Le microbiote intestinal, nouvel acteur clé
Au-delà des aliments eux-mêmes, le rôle du microbiote intestinal est désormais scruté de près. L’axe « intestin-cerveau » n’est plus une hypothèse, mais une certitude scientifique : les bactéries intestinales influencent directement l’inflammation et le fonctionnement cérébral. Des déséquilibres du microbiote seraient associés à une accélération du déclin cognitif.
Lors des Journées Francophones de Nutrition 2024, plusieurs chercheurs ont confirmé ce lien entre alimentation, microbiote et Alzheimer (Univadis). Probiotiques, fibres alimentaires, diversité des végétaux consommés : autant de leviers pour nourrir un microbiote protecteur.
À l’inverse, certains produits semblent accélérer le déclin cognitif. Fast-food, charcuteries industrielles, plats préparés… les aliments ultra-transformés sont pointés du doigt par de nombreuses études. Une enquête relayée par France Alzheimer recommande d’en limiter la consommation au maximum. Leur forte teneur en sucres, sels, graisses saturées et additifs entretient l’inflammation chronique, facteur de risque pour le cerveau.

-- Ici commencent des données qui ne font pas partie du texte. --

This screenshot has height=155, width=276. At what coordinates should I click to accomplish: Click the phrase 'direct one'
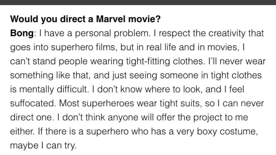click(x=32, y=117)

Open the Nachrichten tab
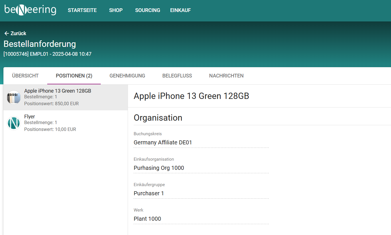click(x=226, y=76)
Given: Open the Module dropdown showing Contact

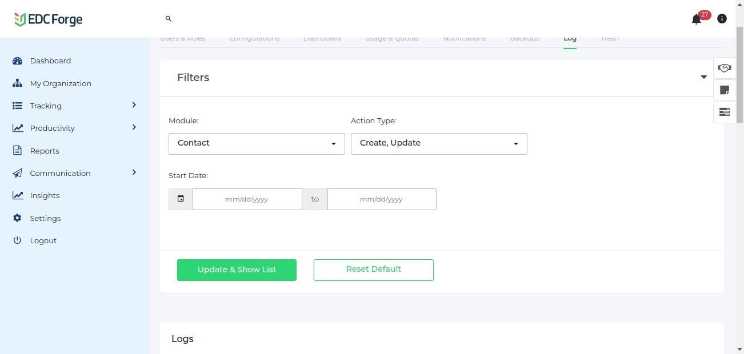Looking at the screenshot, I should [257, 143].
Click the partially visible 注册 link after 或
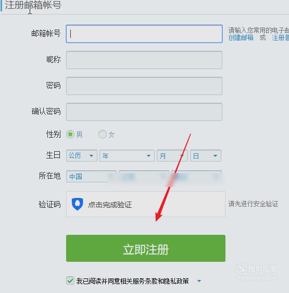This screenshot has width=289, height=293. [280, 38]
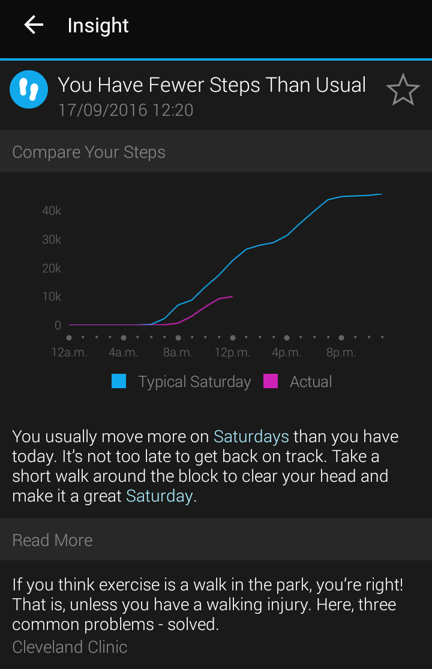
Task: Open the Saturday link ending the paragraph
Action: [159, 496]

Pour la Fondation Vaincre Alzheimer, il est urgent d’agir sur ces comportements alimentaires, notamment par l’éducation nutritionnelle et l’information des familles.
Nutrition et inégalités sociales
L’alimentation saine reste parfois un luxe. Aux États-Unis, des chercheurs ont étudié l’impact du programme SNAP (coupons alimentaires). Résultat : les bénéficiaires qui ont pu améliorer la qualité de leur alimentation ont vu leur déclin cognitif ralentir de deux à trois ans en moyenne (AAIC). Un exemple qui rappelle l’importance des politiques publiques dans la lutte contre Alzheimer.

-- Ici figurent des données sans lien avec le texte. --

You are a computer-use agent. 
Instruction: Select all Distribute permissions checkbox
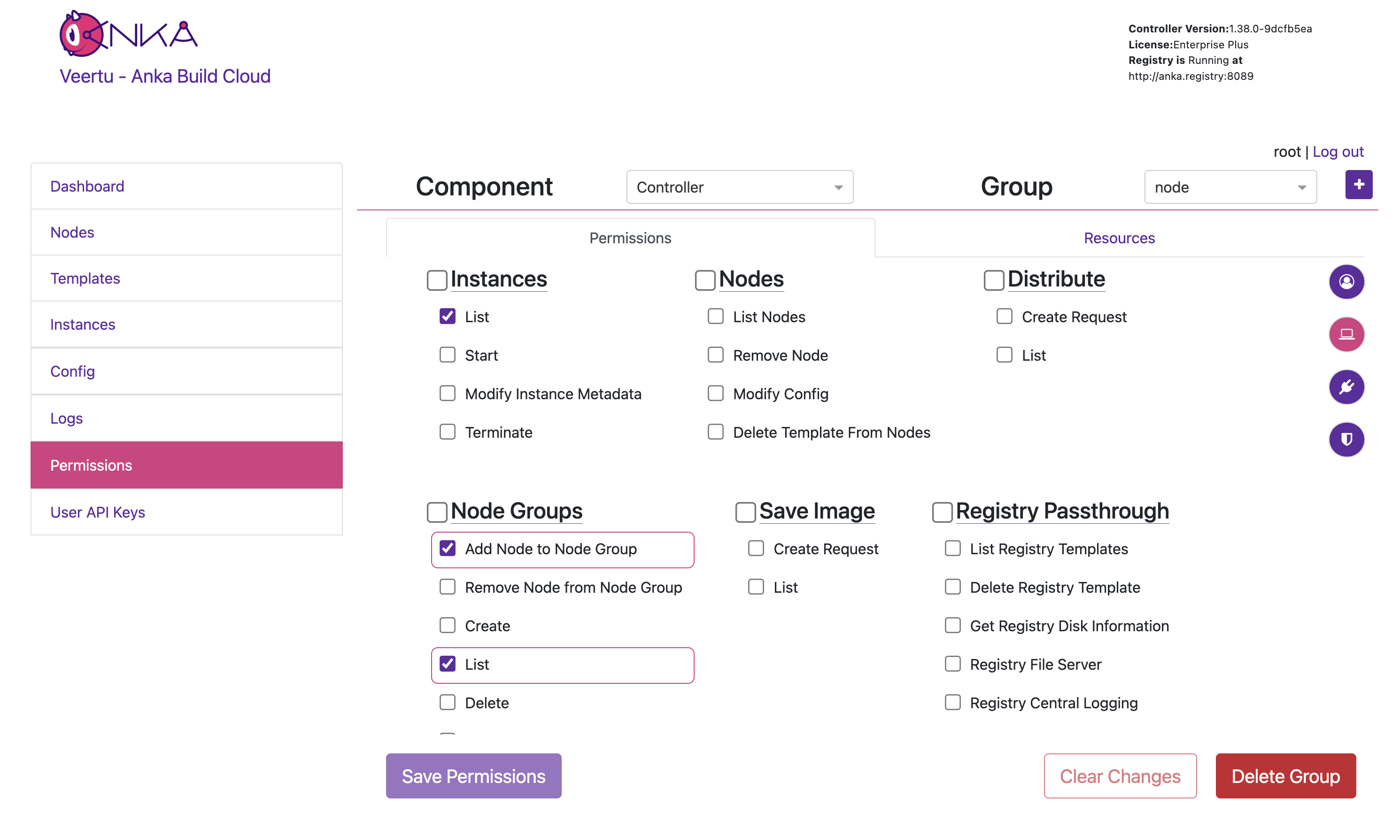[993, 280]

En France, la Fondation Vaincre Alzheimer plaide pour un meilleur accompagnement des personnes âgées et de leurs proches afin que la prévention par l’alimentation ne soit pas réservée aux plus favorisés.
Jean-Pierre, 70 ans, participe à un programme expérimental de suivi nutritionnel. « On a tendance à penser qu’à mon âge, il est trop tard pour changer. Mais en remplaçant progressivement les plats préparés par des légumes frais, en réduisant les sucres, j’ai vu la différence sur ma mémoire et mon énergie. Ce n’est pas un miracle, mais c’est une vraie amélioration du quotidien », raconte-t-il.
L’accompagnement passe aussi par l’aide culinaire : sur Aladom, de nombreux services proposent une cuisine adaptée aux personnes âgées, alliant équilibre nutritionnel et plaisir
Vers une nouvelle ère de prévention
Les recherches se multiplient et convergent : mieux manger protège le cerveau. Mais la prévention nutritionnelle n’est pas encore suffisamment intégrée aux politiques de santé publique. La Fondation Vaincre Alzheimer insiste sur la nécessité de campagnes d’information claires et d’un soutien accru à la recherche.
« La nutrition est une clé que nous avons entre les mains, mais elle reste trop souvent sous-estimée », conclut la fondation.
L’alimentation n’est évidemment pas la solution unique à Alzheimer. Mais elle constitue un levier majeur, accessible à tous, pour retarder l’apparition des symptômes, ralentir leur progression et améliorer la qualité de vie des patients et de leurs proches. Dans un contexte où aucun traitement curatif n’existe encore, chaque repas devient une opportunité d’agir.
Du régime méditerranéen au rôle du microbiote, en passant par la lutte contre les aliments ultra-transformés, l’alimentation se révèle être un puissant allié dans la lutte contre Alzheimer. Une conviction désormais partagée par la recherche scientifique et les acteurs associatifs, qui appellent à transformer nos habitudes pour protéger non seulement notre cœur… mais aussi notre mémoire.